(TASK PROMPT): Convert the entries from the line containing "Toggle preview environment" through the line containing "Screen dimensions: 553x386 point(293,53)", inclusive, into a JSON list of strings, one string per line, leaving out any blank lines.

(GIVEN ENTRIES):
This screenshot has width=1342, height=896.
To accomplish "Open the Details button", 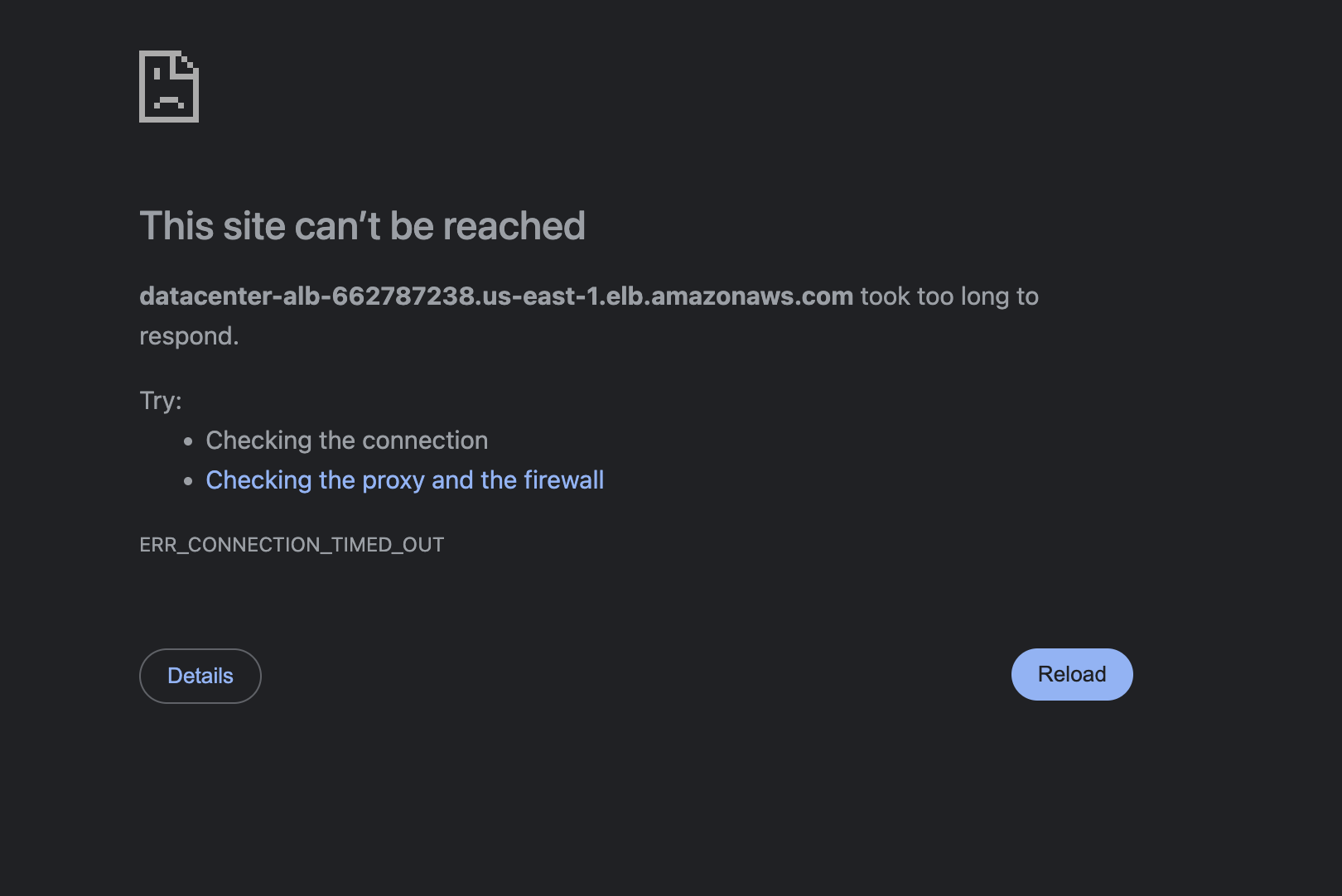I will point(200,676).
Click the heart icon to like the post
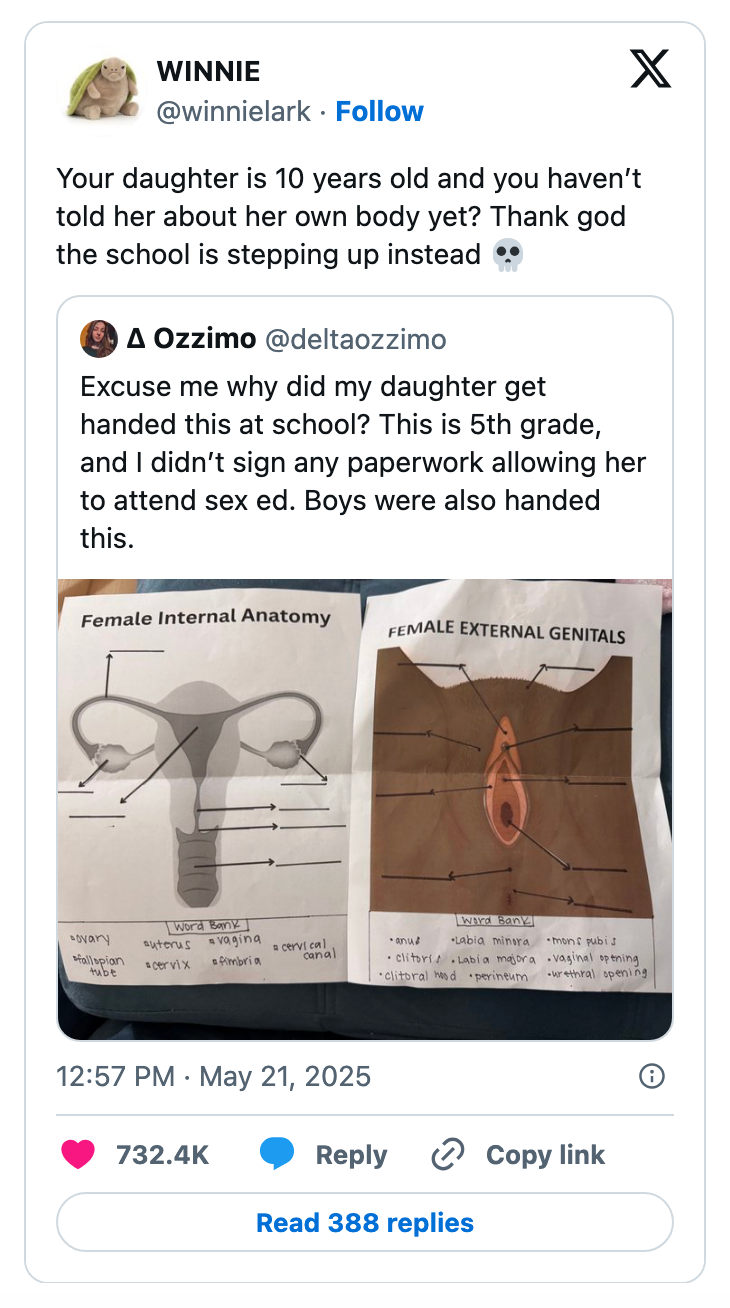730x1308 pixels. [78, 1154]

--

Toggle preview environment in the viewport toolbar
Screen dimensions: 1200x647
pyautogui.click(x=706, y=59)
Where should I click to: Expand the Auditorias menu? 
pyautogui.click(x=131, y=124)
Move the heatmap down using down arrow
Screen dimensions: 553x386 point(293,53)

(RESULT FOR THIS TASK):
[
  "Toggle preview environment in the viewport toolbar",
  "Screen dimensions: 1200x647",
  "pyautogui.click(x=706, y=59)",
  "Where should I click to: Expand the Auditorias menu? ",
  "pyautogui.click(x=131, y=124)",
  "Move the heatmap down using down arrow",
  "Screen dimensions: 553x386 point(293,53)"
]